Nebraska-based CBS Consolidated Inc., operating as Cornerstone Business & Management Solutions, completed a routine audit of system logs on July 10, 2017 and discovered a seemingly strange account on their servers.
This case further highlights the importance of constantly reviewing system activity log.
Closer examination of that account revealed it was being used to download protected data from the server, including the protected health information of patients that had used its medical supplies.
The breach potentially affected 21,856 patients who received durable medical supplies, from the company through their Medicare coverage. The types of data stolen by the hacker included names, addresses, dates of birth, insurance details, and Social Security numbers. While personal private information was obtained, the hacker did not steal information regarding any medical conditions suffered by patients, nor details of any items purchased or financial information.
The investigation continues though it has still not been uncovered exactly how the account was created. According to CBS, the server was isolated and access to data was blocked after the attack. CBS has been carefully monitoring its systems since the breach was identified,and has found no further cases of unauthorized access or data theft.

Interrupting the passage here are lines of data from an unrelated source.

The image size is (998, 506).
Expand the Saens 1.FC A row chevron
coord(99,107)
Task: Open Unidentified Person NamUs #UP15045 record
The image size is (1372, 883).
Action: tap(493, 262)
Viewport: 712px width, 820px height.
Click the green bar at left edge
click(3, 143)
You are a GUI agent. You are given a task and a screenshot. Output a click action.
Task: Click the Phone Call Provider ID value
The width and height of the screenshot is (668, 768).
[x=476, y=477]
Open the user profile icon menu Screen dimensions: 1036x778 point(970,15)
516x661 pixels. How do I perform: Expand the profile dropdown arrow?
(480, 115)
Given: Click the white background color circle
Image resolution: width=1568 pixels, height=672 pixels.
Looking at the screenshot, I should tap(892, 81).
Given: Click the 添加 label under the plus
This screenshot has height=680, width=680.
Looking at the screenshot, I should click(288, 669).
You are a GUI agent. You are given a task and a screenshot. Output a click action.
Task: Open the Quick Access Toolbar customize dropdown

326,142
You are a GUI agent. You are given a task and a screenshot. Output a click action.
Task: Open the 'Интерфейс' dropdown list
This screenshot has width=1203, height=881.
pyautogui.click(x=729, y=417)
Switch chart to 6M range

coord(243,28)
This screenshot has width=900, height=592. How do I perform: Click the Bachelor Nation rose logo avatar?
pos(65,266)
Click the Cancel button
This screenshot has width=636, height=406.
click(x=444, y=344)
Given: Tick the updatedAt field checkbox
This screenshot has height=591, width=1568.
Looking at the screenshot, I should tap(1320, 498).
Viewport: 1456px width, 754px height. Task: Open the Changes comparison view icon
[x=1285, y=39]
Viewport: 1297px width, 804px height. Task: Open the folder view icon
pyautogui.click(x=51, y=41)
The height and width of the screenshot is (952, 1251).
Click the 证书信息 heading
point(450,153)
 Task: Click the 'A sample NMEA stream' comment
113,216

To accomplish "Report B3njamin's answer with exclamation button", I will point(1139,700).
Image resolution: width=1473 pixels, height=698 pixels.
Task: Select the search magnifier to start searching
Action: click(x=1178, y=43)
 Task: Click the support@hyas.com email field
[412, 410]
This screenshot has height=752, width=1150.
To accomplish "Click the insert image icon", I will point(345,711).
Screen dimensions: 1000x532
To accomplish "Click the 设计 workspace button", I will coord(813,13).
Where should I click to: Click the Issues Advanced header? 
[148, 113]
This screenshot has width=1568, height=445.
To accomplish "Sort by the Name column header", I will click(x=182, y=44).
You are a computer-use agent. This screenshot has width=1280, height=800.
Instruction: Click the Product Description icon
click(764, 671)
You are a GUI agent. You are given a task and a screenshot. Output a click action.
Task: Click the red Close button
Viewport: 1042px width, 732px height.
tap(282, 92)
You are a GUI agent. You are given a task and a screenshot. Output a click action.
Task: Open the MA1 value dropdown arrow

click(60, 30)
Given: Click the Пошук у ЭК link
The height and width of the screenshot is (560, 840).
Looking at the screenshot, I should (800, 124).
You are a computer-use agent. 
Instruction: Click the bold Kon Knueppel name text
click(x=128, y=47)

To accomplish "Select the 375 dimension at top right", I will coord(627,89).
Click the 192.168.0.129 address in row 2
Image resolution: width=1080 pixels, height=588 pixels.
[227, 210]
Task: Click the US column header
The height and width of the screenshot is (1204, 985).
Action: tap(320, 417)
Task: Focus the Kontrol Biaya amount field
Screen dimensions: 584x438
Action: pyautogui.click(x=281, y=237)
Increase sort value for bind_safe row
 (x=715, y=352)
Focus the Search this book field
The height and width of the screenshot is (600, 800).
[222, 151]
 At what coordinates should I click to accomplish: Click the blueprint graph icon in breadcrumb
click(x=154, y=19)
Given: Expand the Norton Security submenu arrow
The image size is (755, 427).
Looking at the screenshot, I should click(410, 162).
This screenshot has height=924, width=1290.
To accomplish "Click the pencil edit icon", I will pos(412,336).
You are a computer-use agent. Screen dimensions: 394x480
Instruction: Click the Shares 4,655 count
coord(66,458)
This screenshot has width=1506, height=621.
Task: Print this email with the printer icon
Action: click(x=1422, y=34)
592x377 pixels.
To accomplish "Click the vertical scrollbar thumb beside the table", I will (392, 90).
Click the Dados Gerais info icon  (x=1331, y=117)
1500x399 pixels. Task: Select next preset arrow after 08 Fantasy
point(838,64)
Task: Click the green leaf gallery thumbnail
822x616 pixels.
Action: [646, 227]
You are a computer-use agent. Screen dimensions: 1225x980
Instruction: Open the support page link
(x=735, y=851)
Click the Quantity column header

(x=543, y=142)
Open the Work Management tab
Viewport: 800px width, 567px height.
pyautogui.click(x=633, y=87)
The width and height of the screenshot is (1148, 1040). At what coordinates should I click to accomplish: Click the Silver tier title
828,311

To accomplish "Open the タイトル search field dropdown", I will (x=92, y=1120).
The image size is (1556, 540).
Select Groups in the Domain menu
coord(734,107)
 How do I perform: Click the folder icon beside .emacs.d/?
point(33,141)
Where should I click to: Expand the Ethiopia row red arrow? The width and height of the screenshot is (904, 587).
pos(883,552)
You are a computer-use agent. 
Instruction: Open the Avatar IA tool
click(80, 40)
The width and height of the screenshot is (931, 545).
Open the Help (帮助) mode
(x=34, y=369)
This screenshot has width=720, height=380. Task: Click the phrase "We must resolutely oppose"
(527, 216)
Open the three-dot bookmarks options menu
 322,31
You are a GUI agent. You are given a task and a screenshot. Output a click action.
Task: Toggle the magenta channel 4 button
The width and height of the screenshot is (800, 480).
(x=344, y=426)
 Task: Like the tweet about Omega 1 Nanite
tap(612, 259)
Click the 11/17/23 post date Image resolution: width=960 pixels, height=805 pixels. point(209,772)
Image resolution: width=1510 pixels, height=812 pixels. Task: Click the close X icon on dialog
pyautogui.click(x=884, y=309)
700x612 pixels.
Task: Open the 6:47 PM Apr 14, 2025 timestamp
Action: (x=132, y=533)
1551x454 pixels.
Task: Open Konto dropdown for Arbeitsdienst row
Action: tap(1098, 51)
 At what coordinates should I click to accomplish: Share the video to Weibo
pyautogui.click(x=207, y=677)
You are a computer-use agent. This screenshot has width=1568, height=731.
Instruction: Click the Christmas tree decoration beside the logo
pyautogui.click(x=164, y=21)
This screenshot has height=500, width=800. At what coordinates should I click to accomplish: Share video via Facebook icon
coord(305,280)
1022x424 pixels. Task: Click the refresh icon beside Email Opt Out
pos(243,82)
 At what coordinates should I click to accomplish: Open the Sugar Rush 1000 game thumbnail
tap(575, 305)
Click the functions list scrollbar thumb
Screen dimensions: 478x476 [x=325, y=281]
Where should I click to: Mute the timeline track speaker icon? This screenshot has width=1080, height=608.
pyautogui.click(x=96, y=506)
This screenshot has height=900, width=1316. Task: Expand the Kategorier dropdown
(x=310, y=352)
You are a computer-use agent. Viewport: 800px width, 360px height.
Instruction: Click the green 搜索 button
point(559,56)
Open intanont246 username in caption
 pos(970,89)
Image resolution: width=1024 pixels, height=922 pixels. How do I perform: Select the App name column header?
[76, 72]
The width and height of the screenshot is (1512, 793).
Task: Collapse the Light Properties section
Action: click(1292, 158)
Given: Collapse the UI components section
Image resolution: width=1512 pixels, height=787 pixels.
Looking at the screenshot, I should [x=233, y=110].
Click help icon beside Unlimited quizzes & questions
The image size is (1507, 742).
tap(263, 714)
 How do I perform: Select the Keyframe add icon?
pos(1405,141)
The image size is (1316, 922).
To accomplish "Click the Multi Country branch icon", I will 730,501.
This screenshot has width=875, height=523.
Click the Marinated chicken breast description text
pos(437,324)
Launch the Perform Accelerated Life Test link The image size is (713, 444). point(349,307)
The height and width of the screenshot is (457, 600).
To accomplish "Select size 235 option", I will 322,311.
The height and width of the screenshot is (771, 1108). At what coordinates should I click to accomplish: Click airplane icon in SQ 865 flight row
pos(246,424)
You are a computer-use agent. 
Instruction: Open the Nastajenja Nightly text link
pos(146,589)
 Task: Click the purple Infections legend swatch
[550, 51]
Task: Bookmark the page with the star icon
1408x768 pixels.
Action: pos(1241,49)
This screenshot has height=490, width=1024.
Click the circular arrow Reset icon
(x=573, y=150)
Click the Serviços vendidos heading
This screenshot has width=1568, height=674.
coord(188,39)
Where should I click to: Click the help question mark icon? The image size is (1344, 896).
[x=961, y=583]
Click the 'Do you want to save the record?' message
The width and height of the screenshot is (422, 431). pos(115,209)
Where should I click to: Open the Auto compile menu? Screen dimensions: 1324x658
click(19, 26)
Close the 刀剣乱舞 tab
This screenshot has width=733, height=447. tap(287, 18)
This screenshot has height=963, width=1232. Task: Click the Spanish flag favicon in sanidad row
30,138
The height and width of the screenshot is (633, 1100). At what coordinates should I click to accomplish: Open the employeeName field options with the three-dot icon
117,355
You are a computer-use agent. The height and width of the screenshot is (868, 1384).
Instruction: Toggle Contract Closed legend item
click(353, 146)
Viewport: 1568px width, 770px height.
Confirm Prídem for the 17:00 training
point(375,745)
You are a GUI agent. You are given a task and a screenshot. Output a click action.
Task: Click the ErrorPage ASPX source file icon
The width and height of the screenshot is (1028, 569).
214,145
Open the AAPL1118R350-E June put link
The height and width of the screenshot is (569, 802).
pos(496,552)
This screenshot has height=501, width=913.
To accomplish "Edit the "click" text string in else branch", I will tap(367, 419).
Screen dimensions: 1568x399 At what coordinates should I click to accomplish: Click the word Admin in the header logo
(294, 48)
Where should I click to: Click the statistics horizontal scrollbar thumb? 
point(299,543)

All persons impacted by the violation been given the chance to avail of 12 months of credit monitoring and identity theft protection services without charge. Due to the sensitive nature of data stolen by the individuals, CBS is also reviewing its security protections and will be introducing new administrative security measures, providing additional training to staff members on security, as well as improving technical safeguards to stop future incidents like this one.
The 56,000-record breach reported by Enterprise Services LLC in JuneThis remains the worst breach in 2017 but this attack is second worst data breach reported by a HIPAA business associate so far this year.